--- begin Records to use ---

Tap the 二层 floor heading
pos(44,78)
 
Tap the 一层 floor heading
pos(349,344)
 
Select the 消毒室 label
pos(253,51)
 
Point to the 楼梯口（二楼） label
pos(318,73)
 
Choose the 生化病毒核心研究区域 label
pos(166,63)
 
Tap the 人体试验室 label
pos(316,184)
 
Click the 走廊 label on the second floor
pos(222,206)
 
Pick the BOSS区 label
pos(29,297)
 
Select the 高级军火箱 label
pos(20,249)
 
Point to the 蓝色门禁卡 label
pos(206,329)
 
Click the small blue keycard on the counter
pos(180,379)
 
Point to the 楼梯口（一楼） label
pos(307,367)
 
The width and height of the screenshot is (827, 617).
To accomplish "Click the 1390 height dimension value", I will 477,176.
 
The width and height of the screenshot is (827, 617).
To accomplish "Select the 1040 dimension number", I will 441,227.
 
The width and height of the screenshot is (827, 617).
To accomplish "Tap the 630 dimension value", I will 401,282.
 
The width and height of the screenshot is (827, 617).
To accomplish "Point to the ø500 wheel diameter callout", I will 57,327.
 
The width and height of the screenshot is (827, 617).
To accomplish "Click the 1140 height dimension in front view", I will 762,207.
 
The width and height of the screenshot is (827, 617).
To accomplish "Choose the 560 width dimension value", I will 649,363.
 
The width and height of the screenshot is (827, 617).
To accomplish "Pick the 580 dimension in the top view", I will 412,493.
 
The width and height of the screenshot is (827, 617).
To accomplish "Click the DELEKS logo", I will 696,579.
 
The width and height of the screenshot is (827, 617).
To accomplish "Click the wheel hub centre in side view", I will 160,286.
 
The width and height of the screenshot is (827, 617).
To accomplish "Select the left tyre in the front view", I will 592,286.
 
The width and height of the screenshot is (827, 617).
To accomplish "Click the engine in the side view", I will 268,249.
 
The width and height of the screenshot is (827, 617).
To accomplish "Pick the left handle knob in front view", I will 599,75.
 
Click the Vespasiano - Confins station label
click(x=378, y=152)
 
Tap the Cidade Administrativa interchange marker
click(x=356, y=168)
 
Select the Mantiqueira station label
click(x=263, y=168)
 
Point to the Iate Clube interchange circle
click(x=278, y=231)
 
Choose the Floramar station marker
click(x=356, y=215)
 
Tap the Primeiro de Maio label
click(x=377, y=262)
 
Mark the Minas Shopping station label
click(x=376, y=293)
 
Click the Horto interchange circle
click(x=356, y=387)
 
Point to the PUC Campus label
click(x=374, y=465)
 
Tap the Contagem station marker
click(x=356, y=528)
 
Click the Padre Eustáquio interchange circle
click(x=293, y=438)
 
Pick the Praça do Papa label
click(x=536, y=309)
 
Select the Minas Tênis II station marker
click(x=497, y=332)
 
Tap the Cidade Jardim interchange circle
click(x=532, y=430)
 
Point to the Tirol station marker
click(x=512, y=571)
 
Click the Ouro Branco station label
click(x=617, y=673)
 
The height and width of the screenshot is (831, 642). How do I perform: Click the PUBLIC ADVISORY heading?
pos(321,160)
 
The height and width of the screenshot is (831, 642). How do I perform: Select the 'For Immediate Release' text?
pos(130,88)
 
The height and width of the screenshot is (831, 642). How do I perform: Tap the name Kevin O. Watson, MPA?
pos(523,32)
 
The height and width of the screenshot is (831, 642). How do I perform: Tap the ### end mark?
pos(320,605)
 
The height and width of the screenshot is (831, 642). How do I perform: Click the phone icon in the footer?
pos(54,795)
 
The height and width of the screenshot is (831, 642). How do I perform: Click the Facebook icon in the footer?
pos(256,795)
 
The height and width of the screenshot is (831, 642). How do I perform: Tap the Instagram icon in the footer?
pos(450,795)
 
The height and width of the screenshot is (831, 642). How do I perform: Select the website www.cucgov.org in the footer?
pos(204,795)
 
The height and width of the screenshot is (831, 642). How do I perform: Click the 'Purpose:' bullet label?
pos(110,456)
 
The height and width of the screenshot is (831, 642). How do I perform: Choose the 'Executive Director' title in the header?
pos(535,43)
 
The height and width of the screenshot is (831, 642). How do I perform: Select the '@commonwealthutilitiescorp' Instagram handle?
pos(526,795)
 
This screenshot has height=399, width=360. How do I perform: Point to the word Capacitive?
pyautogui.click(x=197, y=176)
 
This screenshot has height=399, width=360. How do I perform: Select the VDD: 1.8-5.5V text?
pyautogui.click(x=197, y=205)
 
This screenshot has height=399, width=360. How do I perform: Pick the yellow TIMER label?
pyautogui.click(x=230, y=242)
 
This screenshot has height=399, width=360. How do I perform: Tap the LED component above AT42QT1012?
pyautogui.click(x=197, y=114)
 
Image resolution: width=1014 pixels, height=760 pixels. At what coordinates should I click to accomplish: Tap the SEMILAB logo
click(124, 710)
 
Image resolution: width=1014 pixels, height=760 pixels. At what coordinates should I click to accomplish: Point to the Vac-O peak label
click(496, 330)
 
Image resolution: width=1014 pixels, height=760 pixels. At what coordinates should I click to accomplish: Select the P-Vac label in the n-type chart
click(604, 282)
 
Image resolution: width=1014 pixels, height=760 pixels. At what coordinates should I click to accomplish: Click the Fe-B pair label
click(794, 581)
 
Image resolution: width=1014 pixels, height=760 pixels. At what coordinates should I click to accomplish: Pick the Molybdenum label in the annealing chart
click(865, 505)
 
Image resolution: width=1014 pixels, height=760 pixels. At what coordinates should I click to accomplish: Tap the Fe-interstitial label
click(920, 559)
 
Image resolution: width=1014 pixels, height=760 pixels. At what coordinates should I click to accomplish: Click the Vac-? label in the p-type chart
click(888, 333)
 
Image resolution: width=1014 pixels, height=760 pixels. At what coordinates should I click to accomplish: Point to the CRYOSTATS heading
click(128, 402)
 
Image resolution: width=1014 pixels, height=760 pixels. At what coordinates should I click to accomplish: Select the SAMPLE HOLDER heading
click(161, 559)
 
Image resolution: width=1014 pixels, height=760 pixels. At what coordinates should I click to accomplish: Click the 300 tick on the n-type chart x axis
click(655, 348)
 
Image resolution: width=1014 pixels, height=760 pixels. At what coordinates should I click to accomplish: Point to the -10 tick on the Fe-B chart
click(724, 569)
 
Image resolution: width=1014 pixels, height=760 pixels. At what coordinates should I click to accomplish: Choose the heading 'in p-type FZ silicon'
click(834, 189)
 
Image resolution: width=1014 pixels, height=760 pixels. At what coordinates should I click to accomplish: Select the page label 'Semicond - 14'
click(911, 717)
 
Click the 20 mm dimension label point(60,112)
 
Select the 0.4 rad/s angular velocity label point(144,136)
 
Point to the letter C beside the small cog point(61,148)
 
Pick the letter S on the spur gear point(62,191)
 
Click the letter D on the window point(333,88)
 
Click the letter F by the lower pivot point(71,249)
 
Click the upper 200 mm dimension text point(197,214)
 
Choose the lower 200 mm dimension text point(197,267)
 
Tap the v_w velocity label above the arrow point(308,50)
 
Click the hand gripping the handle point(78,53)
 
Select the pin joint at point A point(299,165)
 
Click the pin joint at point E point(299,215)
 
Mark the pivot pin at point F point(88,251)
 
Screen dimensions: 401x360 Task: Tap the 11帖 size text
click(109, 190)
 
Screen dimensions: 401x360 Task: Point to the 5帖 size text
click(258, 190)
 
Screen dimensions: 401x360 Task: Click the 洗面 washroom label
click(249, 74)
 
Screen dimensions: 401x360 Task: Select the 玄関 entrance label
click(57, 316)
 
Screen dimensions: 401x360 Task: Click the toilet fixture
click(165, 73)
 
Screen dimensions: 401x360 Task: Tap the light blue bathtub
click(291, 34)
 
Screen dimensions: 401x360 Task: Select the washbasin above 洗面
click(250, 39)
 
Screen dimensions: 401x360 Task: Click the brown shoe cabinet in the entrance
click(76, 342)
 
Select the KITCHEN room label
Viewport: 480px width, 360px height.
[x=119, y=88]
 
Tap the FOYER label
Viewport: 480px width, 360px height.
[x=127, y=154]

--- end Records to use ---

Please render the data above as a Markdown table with the columns Row and Data line, covering everything from the line containing "Select the Mantiqueira station label" down to the line containing "pos(535,43)" and omitting blank lines.

▶ **Solution to this task**:
| Row | Data line |
|---|---|
| 1 | Select the Mantiqueira station label |
| 2 | click(x=263, y=168) |
| 3 | Point to the Iate Clube interchange circle |
| 4 | click(x=278, y=231) |
| 5 | Choose the Floramar station marker |
| 6 | click(x=356, y=215) |
| 7 | Tap the Primeiro de Maio label |
| 8 | click(x=377, y=262) |
| 9 | Mark the Minas Shopping station label |
| 10 | click(x=376, y=293) |
| 11 | Click the Horto interchange circle |
| 12 | click(x=356, y=387) |
| 13 | Point to the PUC Campus label |
| 14 | click(x=374, y=465) |
| 15 | Tap the Contagem station marker |
| 16 | click(x=356, y=528) |
| 17 | Click the Padre Eustáquio interchange circle |
| 18 | click(x=293, y=438) |
| 19 | Pick the Praça do Papa label |
| 20 | click(x=536, y=309) |
| 21 | Select the Minas Tênis II station marker |
| 22 | click(x=497, y=332) |
| 23 | Tap the Cidade Jardim interchange circle |
| 24 | click(x=532, y=430) |
| 25 | Point to the Tirol station marker |
| 26 | click(x=512, y=571) |
| 27 | Click the Ouro Branco station label |
| 28 | click(x=617, y=673) |
| 29 | The height and width of the screenshot is (831, 642). How do I perform: Click the PUBLIC ADVISORY heading? |
| 30 | pos(321,160) |
| 31 | The height and width of the screenshot is (831, 642). How do I perform: Select the 'For Immediate Release' text? |
| 32 | pos(130,88) |
| 33 | The height and width of the screenshot is (831, 642). How do I perform: Tap the name Kevin O. Watson, MPA? |
| 34 | pos(523,32) |
| 35 | The height and width of the screenshot is (831, 642). How do I perform: Tap the ### end mark? |
| 36 | pos(320,605) |
| 37 | The height and width of the screenshot is (831, 642). How do I perform: Click the phone icon in the footer? |
| 38 | pos(54,795) |
| 39 | The height and width of the screenshot is (831, 642). How do I perform: Click the Facebook icon in the footer? |
| 40 | pos(256,795) |
| 41 | The height and width of the screenshot is (831, 642). How do I perform: Tap the Instagram icon in the footer? |
| 42 | pos(450,795) |
| 43 | The height and width of the screenshot is (831, 642). How do I perform: Select the website www.cucgov.org in the footer? |
| 44 | pos(204,795) |
| 45 | The height and width of the screenshot is (831, 642). How do I perform: Click the 'Purpose:' bullet label? |
| 46 | pos(110,456) |
| 47 | The height and width of the screenshot is (831, 642). How do I perform: Choose the 'Executive Director' title in the header? |
| 48 | pos(535,43) |